AB: What are your top three tips for pastry success?
RT: Hard work, confidence, and professionalism.
AB: What trends do you see emerging in the restaurant industry now?
RT: I don't go out to eat or see anything else besides the inside of this building. Using savory ingredients in pastry, that's not new. Pervasive use of it is new. Michele Bras was candying fennel in his first book at least 20 years ago. A lesser use of modern, molecular technique I see a lot of people going back to more classical pastry. I definitely had my stint of using the modern additives, but I tend to rely on classical technique.
AB: What is your favorite food resource?
AB: What is your favorite tool?
RT: Patience and offset spatulas.
AB: What tool do you wish you had?
RT: A Koma Freezer.
AB: What is your favorite interview question?
RT: What’s your favorite thing to make?
AB: What is your most important kitchen rule?
RT: Focus, confidence, and professionalism.
AB: In one sentence, what is ‘American Cuisine’ to you?
RT: It is ethnic cuisine. American cuisine has been influenced by immigrants through varying cooking techniques, evolving to what we now consider ‘American Cuisine.’
AB: How do you stay involved in your local culinary community?

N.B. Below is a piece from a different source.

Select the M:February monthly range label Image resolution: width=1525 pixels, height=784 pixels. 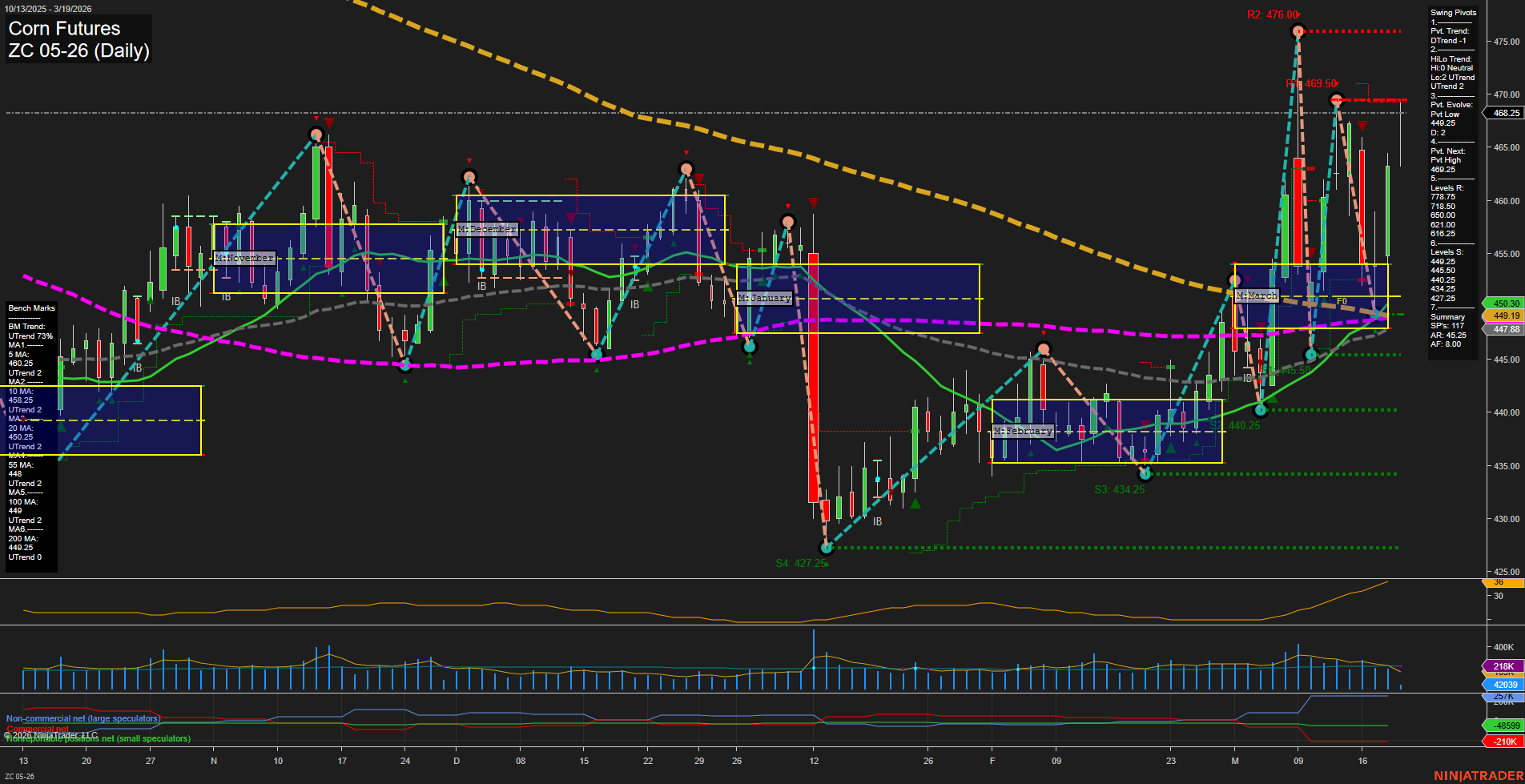[x=1023, y=430]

RT: I will be attending and leading demonstration classes at the FCI this summer. This coming year I've signed up for a few things. I just did [a class on] sugar and whips at the Astor Center for iSi. It was a lot of fun. There were a couple hundred people there. Dave Arnold made a great drink. It was put together very well.
AB: What are some of the main challenges facing your restaurant?

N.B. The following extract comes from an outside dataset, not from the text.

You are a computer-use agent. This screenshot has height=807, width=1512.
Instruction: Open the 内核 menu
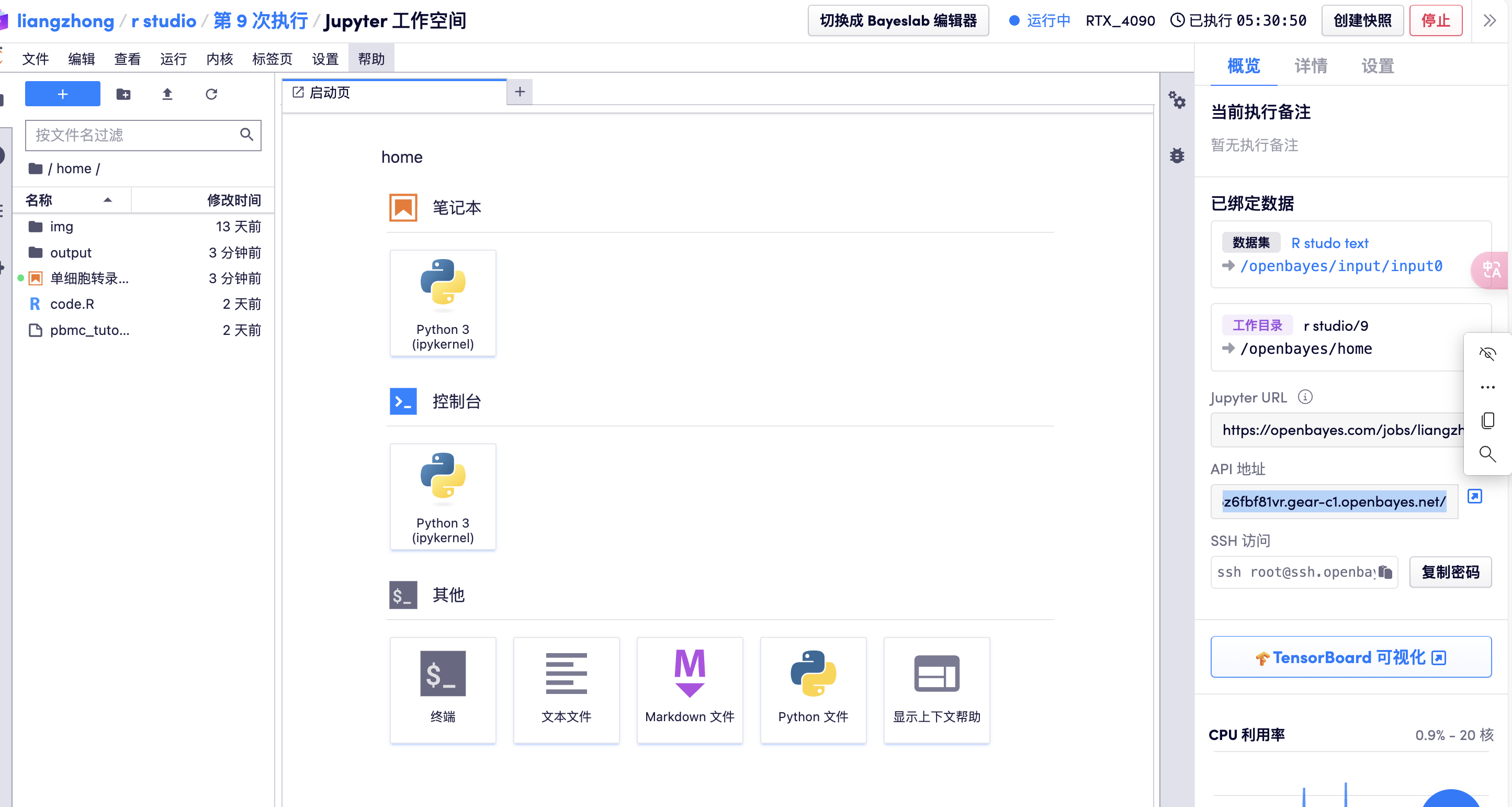click(220, 59)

RT: Not being open enough hours for the demand. We're extremely fortunate to be as busy as we are. I think we have a very approachable restaurant for New Yorkers and people who enjoy dining. The menu covers our costs but isn't expensive. For the experience it’s a great deal.
AB: What does success look like for you?
RT: I'd say successfully accomplishing the goals that I had set forth in front of me. Going to Spain was something I put in front of myself years ago that I wanted to do. Learning from my mentors and learning from my leaders first. Also taking on a pastry chef job at an establishment like this one and challenging myself and doing it.

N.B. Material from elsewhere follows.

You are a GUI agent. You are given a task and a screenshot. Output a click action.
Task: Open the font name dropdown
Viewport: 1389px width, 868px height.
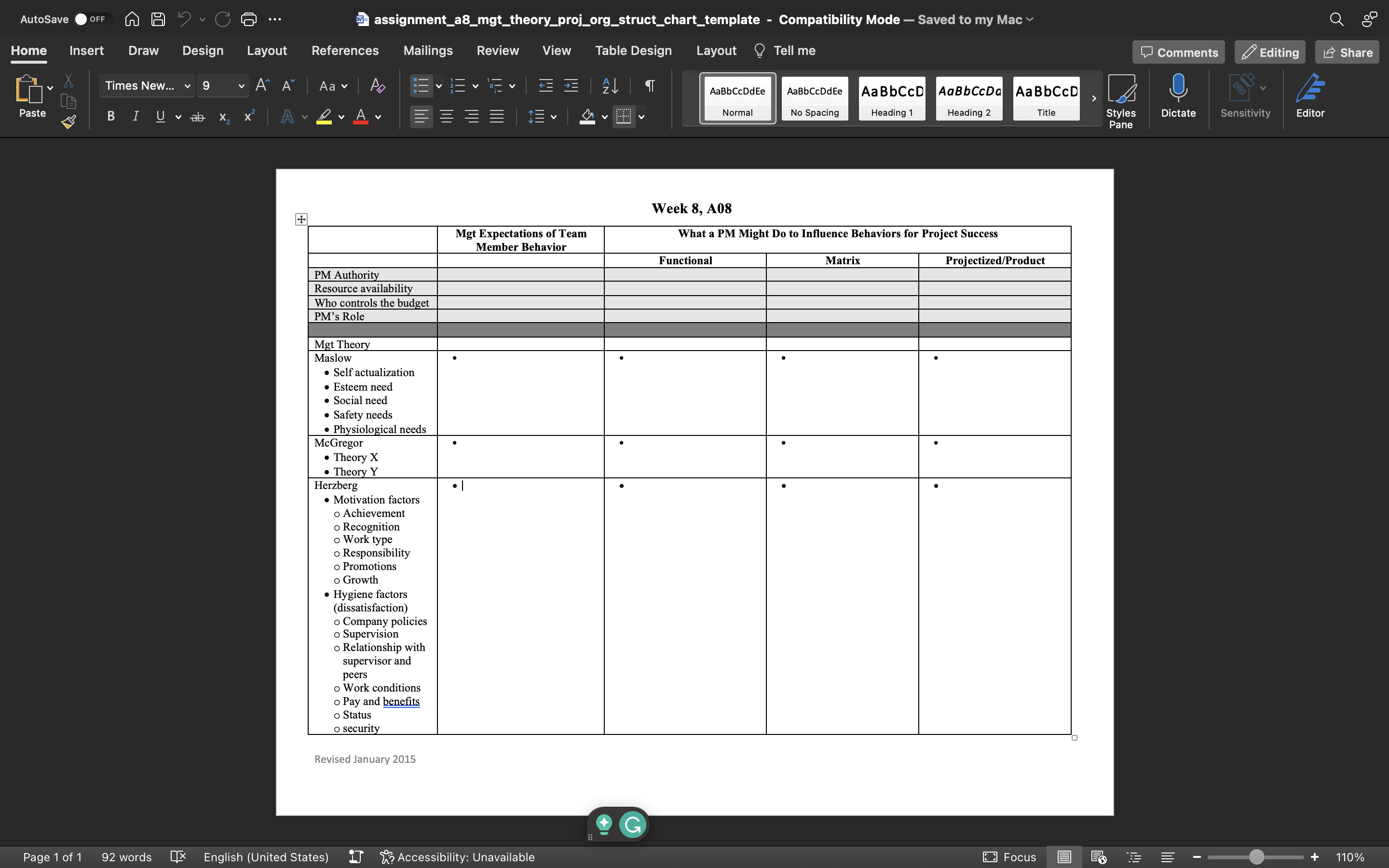coord(187,86)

AB: What’s next for you? Where do you see yourself in the next 5 years?
RT: In five years I'll be selling bikinis on the beach. No, you'll find me in a kitchen. I would love to continue what I'm doing. Also my future and life goal is to open a center where I can have both a learning center, an experimental center, and a service spot where people can come to take a class or browse through ingredients or have play time in the kitchen. It would just be meant for that and also to dine. Make people happy through food—that’s my goal. In five years, I don't know. That's a hard one, anything can happen. I just take it in stride as it comes.